After being denied federal troops, Ritner then ordered the state militia under the command of General Robert Patterson to control any violent mobs. Without being supplied any proper ammunition from federal sources, Ritner ordered that the state troops be given thirteen rounds of buckshot cartridges, giving the incident its name. His plan was disrupted, however, when a group of citizens under the command of General Diller, member of the Committee of Safety, took control of the militia's arsenal and began using it against the Governor and his supporters. It was at this time that support for Ritner and Stevens had declined. The proprietor of Wilson's hotel closed his door to Cunningham's party, with three of the party's members- Chester Butler, John Montelius and John Sturdevant, leaving later that week to go to Hopkins's party. As a result of this switch, the Hopkins party now had a quorum, and slowly the latter party declined, with only the four members from Philadelphia and Thaddeus Stevens claiming its legality. On December 25, 1838, the Senate recognized that the Hopkins party was the legal body of the House of Representatives, subsequently ending the Buckshot War.

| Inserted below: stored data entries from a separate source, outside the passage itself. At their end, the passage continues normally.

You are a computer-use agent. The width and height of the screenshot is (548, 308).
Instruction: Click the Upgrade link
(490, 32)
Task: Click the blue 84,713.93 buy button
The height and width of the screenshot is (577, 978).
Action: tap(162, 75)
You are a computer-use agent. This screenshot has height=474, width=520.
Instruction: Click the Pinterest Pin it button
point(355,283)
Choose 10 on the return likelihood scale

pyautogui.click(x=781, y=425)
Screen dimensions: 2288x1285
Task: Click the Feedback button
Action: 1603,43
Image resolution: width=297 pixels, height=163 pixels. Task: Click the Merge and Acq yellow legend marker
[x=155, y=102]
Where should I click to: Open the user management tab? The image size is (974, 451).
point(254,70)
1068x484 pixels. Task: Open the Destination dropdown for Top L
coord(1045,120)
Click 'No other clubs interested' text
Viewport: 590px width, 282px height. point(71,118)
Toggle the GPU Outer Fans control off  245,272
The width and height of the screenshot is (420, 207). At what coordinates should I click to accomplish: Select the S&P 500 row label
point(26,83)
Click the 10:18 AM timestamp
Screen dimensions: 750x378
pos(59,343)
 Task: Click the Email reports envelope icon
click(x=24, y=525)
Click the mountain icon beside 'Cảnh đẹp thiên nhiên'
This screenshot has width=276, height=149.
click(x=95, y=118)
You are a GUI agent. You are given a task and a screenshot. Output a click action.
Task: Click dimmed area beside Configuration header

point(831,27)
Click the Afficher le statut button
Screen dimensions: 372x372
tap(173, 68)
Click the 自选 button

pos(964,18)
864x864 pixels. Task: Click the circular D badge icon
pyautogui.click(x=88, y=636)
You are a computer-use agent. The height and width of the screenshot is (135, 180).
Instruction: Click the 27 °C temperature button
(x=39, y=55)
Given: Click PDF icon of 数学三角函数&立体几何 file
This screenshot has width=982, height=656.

The Buckshot War increased Democratic support in Pennsylvania, which is reflected in the Pennsylvania gubernatorial election of 1841. During this election, Porter was re-elected over the Whig candidate, John Banks. The election demonstrates the sentiments that the state citizens felt over the controversial events in December 1838. In Burrowes's plan to use a second set of returns made by Whig judges and Ritner's call for state militia to protect his party, both men did what they could to protect the interests of their own party, rather than thinking about the state citizens as a whole. As a result of their un-democratic ideals, the gubernatorial election reflects how citizens decided to turn their support to the opposing party.